Import the phylogenetic tree

otu_tree <- read.tree(file='../otus/otu_rooted_tree.nwk')
otu_tree
Phylogenetic tree with 33 tips and 32 internal nodes.

Tip labels:
  OTU.33, OTU.8, OTU.21, OTU.29, OTU.17, OTU.16, ...
Node labels:
  root, , 0.870, 0.647, 0.637, 0.965, ...

Rooted; includes branch lengths.
## Let's have a look at the tree
plot(otu_tree)

png

Create a Phyloseq object

Now that we have all the components, it is time to create a Phyloseq object

pseq <- phyloseq(OTU,TAX,META,otu_tree)
pseq
phyloseq-class experiment-level object
otu_table()   OTU Table:         [ 33 taxa and 11 samples ]
sample_data() Sample Data:       [ 11 samples by 8 sample variables ]
tax_table()   Taxonomy Table:    [ 33 taxa by 8 taxonomic ranks ]
phy_tree()    Phylogenetic Tree: [ 33 tips and 32 internal nodes ]


Initial data inspection

Now that we have our Phyloseq object, we will take a look at it.
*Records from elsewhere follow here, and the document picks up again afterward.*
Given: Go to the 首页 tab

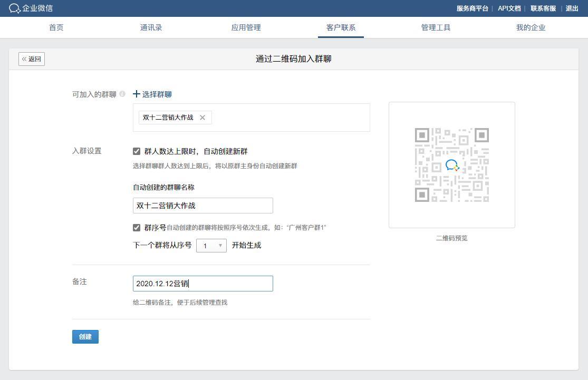Looking at the screenshot, I should (56, 27).
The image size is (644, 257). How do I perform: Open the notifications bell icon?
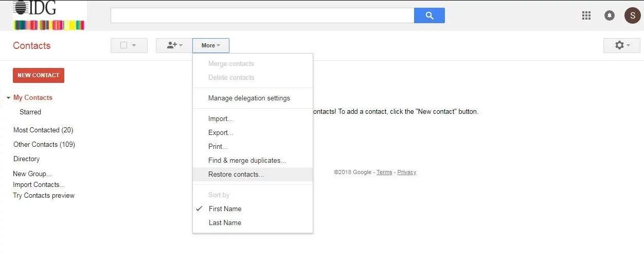(x=610, y=15)
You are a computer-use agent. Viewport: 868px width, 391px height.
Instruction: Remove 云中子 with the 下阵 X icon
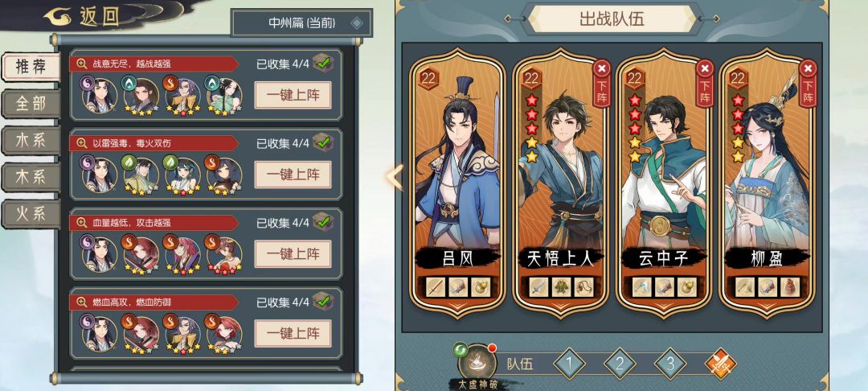pyautogui.click(x=705, y=68)
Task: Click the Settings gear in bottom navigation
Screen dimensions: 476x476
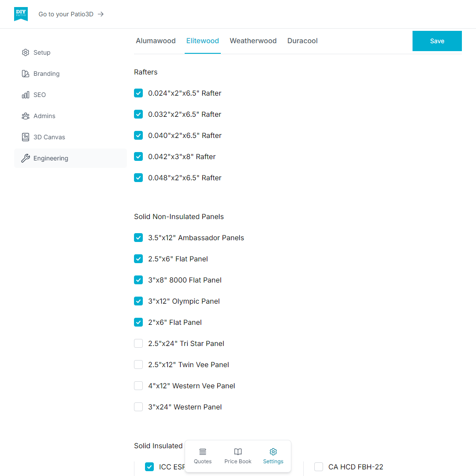Action: click(x=273, y=452)
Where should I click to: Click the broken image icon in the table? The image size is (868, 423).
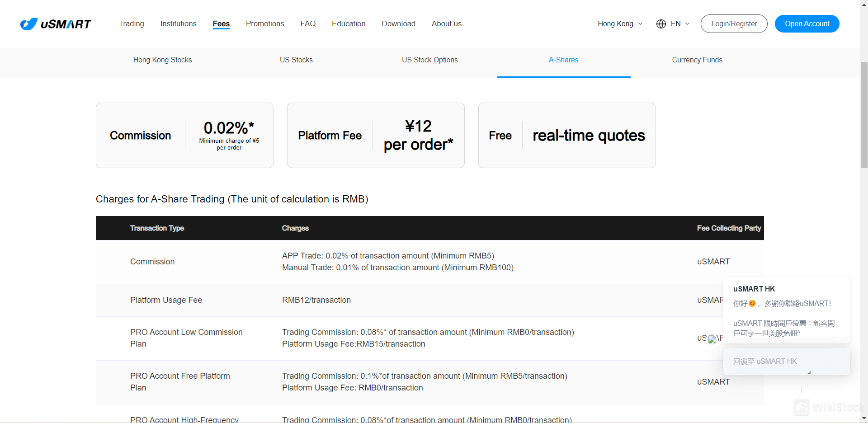[x=712, y=339]
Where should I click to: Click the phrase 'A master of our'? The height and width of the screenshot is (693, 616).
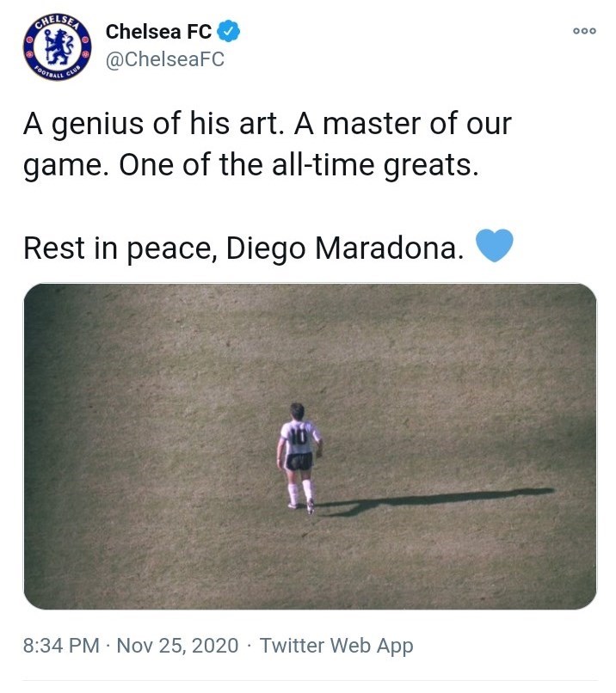point(403,124)

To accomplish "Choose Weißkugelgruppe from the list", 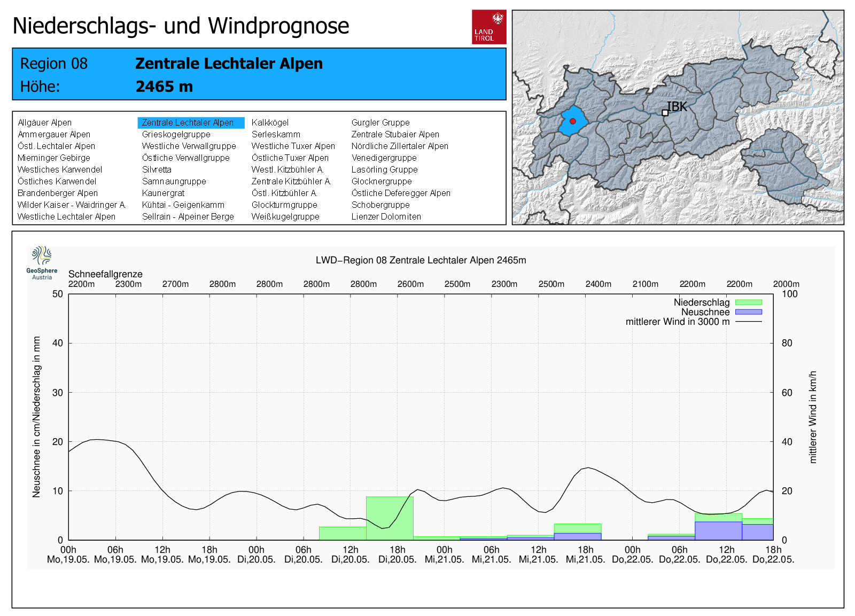I will (285, 217).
One of the first steps is to check alpha rarefaction of species richness. This is done to show that there has been sufficient sequencing to detect most species (OTUs).

# rarefaction
rarecurve(t(otu_table(pseq)), step=50, cex=1)

png

# create a bar plot of abundance
plot_bar(pseq)

png

# some basic stats
print(min(sample_sums(pseq)))
print(max(sample_sums(pseq)))
[1] 8117
[1] 20184

Rarefy the data

From the initial look at the data, it is obvious that the sample AS3 has about twice as many reads as any of the other samples. We can use rarefaction to simulate an even number of reads per sample. Rarefying the data is preferred for some analyses, though there is some debate. We will create a rarefied version of the Phyloseq object.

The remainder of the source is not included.